We can create a trigram index with the following statement:

CREATE INDEX trigram_index ON cities USING gin (city_name gin_trgm_ops);

(There are two types of trigram indexes. More on that here.)

Postgres can now compare the search query against the trigram entries in the index directly instead of having to do a substring search on the fly. With this index, doing a LIKE/ILIKE query in our database took a few seconds instead of a few minutes. For our use case, this was fast enough without any other optimizations.

Stubbing my toes repeatedly on JSONB indexes

James Santucci

Franklin is our implementation of the STAC API specification. STAC is a standard for organizing information stored in JSON about spatio-temporal data.
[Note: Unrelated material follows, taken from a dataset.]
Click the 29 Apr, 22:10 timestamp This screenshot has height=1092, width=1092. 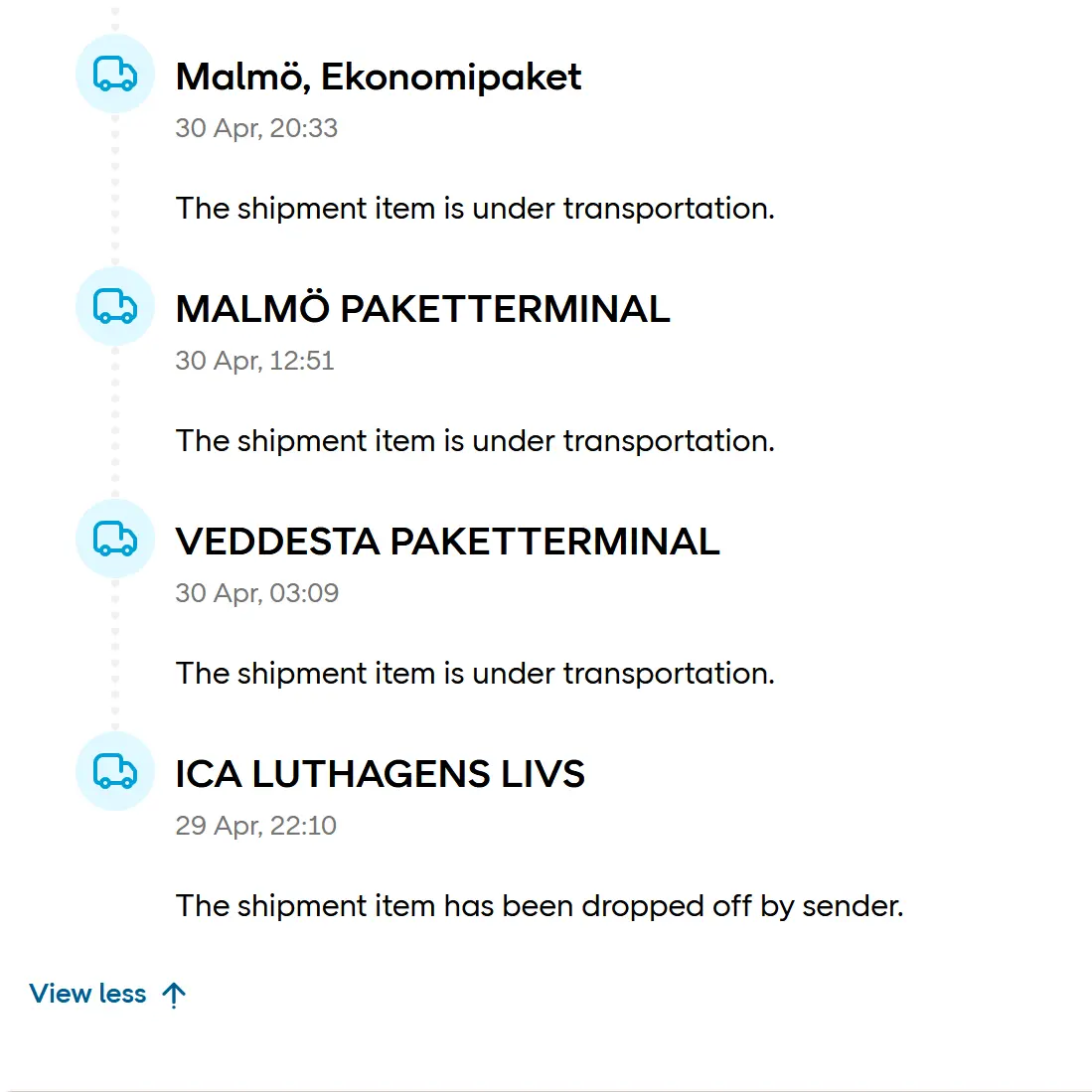(255, 826)
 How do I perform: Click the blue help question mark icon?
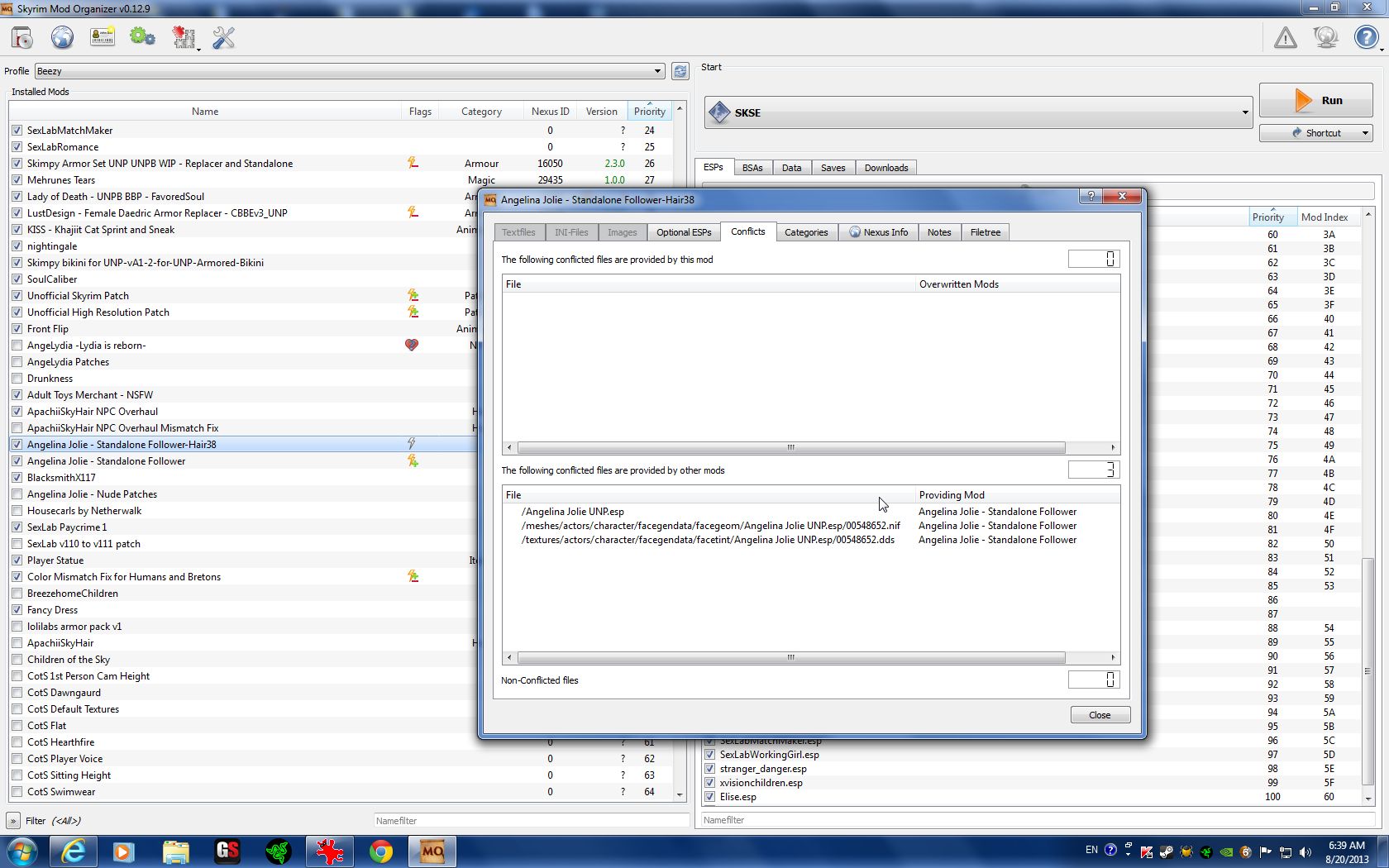(x=1366, y=38)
It is open-ended, so anyone can create new extensions that change the set of fields that are available on any of the entity types.

Because STAC describes open-ended JSON data, we throw collections and items into nice jsonb columns in Postgres:

franklin=# \d collection_items
                                            Table "public.collection_items"
     Column     |           Type           | Collation | Nullable |                       Default
----------------+--------------------------+-----------+----------+-----------------------------------------------------
 id             | text                     |           | not null |
 geom           | geometry(Geometry,4326)  |           | not null |
 item           | jsonb                    |           | not null |
...
Indexes:
    ...
    "collection_items_properties_idx" gin ((item -> 'properties'::text))

And because we’re responsible and don’t want queries to take centuries, we have a nice GIN index to make our queries go fast. “Nice,” you might think, as I once did, “I bet all their problems were solved.”

This month I learned that all our problems were not solved.

The first problem was that different operators can use different kinds of indexes. In short, if you use the @> operator directly on the column that you’ve indexed, your index is great, but if you compare with a value retried from -> or ->> you can’t use your index. This query, for example, works great:

select item from collection_items where item -> 'properties' @> '{"cloud_cover": 10}';

Trying to compare with cloud_cover in particular can’t use the index though, so this query is slow:

select item from collection_items where (item -> 'properties' ->> 'cloud_cover') :: int = 10;

If you run almost the same query but from one level removed from the index, you’re also going to have a bad time. This query is applied to item instead of to item -> properties and can’t use the index, so for large collection_items tables it’s really slow.

select item from collection_items where item @> '{"properties": {"cloud_cover": 10}}';

You can run into similar problems with array values. For example, this query can use the index to find items with label:classes in their properties that happen to have a particular label class available:

select item from collection_items
where item -> 'properties' @> '{"label:classes": [{"name": "labels", "classes": ["example class"]}]}';

But if you instead check containment on the array in particular, you can’t use the index, it’s again very slow, and you’ll again be very sad:

select item where item -> 'properties' -> 'label:classes' @> '[{"name": "labels", "classes": ["example class"]}]';

Note that none of this handles anything other than equality. For example, if you want to search for items with cloud_cover < 10, you’re stuck unless you separately index cloud_cover.

This experience led us to reconsider how we should expose indexing in Franklin. We can’t know in advance which fields users will want to search, which they’ll want to search with non-equality comparison, or even which fields will exist. At the same time, “index everything” probably isn’t a great idea, since we don’t even know what “everything” means here and such an index would be huge.

For now, we’ve separately indexed space and time attributes. In a future month, I’ll learn how safely to expose an idea of “fields I care about” to end users.